GOD B3TA V1.0: HOW TO TAKE GOD’S DESIRE – Legawa Allit

Allit’s analogy unfolds a realm of openness, suggesting that the human aspect can delve into the depths of cinema, exploring the narrative of bodily power and questioning the dimensions of humanity. It traverses the dual facets of the microcosm and macrocosm, creating a surreal reality shaped by the immaterial nature, extending far beyond the inquiries about the material body that forms itself.

The pursuit of this Micro-Macro meaning is unearthed from Allit’s reflection when addressed with the moniker “Alit” (in Sundanese, meaning small). Revealing oneself akin to the arrangement of subjects and objects in the universe, Allit presents two modes of expression in an expanded cinematic form, utilizing both material and immaterial mediums. The concept of the gaze becomes Allit’s form, projecting visuals that are small, peering into a medium resembling a viewfinder, and projected through a medium akin to a kinetoscope. This work becomes immaterial, much like the form of God that we cannot physically touch.

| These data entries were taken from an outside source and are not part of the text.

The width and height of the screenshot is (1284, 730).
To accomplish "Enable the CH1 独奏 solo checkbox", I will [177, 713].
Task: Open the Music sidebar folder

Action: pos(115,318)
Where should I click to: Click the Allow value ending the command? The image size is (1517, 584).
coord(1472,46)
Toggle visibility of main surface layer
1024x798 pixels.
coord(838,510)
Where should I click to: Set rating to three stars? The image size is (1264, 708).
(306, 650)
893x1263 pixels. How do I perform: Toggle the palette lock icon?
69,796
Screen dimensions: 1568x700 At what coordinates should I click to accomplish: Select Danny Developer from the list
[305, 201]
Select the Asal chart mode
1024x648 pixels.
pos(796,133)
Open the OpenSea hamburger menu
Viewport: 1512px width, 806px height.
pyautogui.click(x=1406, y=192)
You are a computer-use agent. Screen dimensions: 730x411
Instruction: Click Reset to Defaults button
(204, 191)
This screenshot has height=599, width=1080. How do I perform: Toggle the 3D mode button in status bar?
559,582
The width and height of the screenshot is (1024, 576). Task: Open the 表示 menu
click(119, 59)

Allit enters the realms of Ego and consciousness in the research text on Ibn Arabi’s Cosmological Sufism, Microcosm-Macrocosm, and engages with Ibrahim’s Theological perspectives, as well as delving into Slavoj Zizek’s “The Sublime Object of Ideology.” When the context is structured, Allit provides a dynamic, extreme, and radical view regarding the singular nature of God through the camera medium, portraying a liberal perspective (akin to how Ibrahim interprets the magnificence of God and the Universe). However, this liberal view contextualizes the work more towards the substantive meaning of the “Folded World.” Subject intervention is fragmented, illustrating how Allit traps oneself in a fragile, lifeless interpretation of divinity, where only their perspective is singular, caught in the confines of space and time. Isn’t reality a mechanism wherein the body accepts the conditions of life intimately tied to the relevance of space and time?